MATERIALS PROVIDED START
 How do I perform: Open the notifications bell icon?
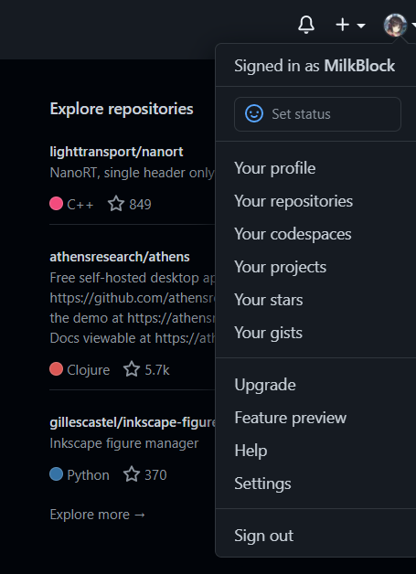tap(306, 25)
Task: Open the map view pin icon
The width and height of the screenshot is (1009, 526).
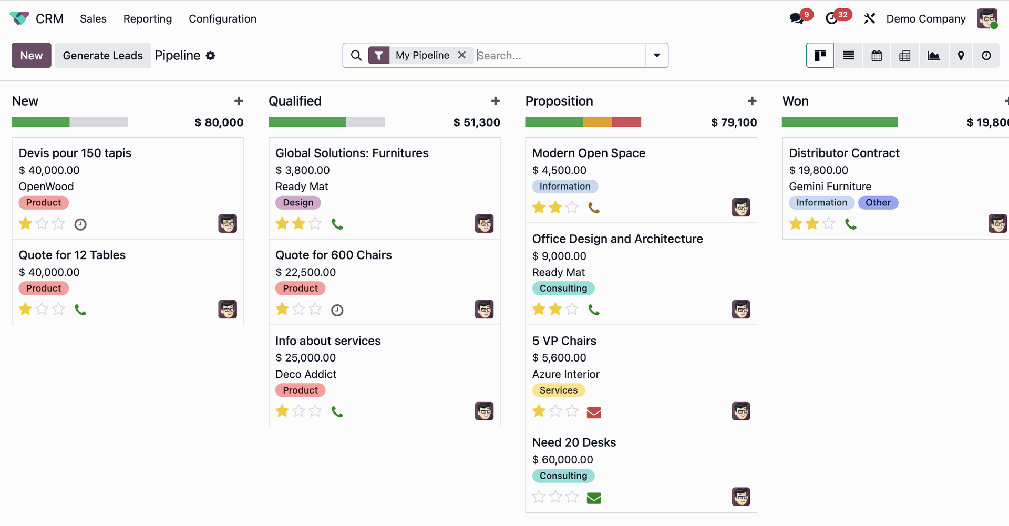Action: click(961, 56)
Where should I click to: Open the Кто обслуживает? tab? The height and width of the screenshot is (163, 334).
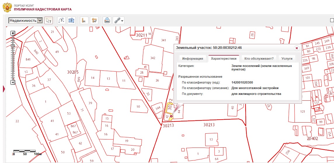click(x=259, y=59)
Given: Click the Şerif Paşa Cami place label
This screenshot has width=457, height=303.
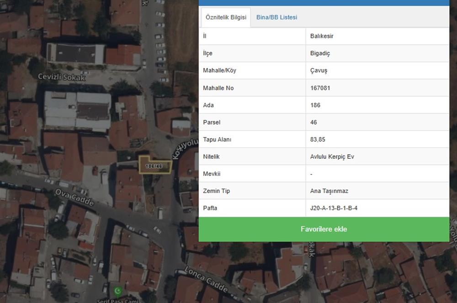Looking at the screenshot, I should [x=116, y=301].

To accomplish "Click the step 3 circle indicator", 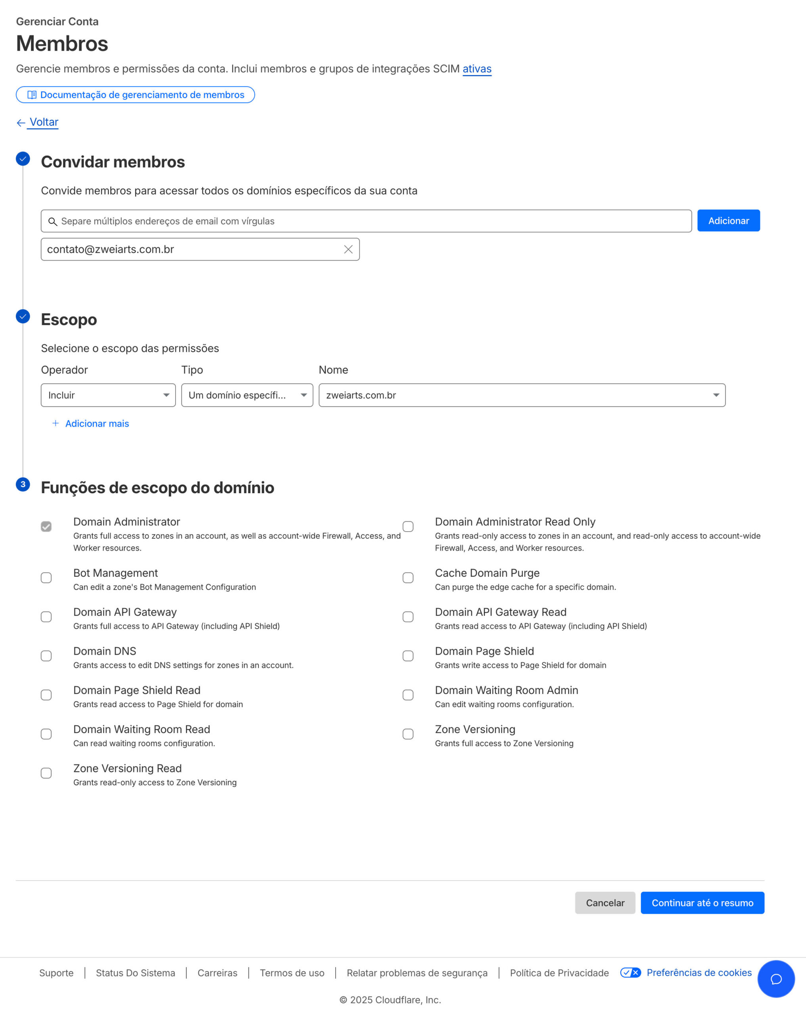I will click(x=23, y=484).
MATERIALS PROVIDED END
Every line from the first line of the entries above through the line with "Given: Click the Şerif Paşa Cami place label" must be repeated exactly, and pictures must not be.

 How do I perform: Open the notifications bell icon?
tap(306, 25)
Task: Open the map view pin icon
The width and height of the screenshot is (1009, 526).
Action: click(961, 56)
Where should I click to: Open the Кто обслуживает? tab? The height and width of the screenshot is (163, 334).
click(x=259, y=59)
Given: Click the Şerif Paşa Cami place label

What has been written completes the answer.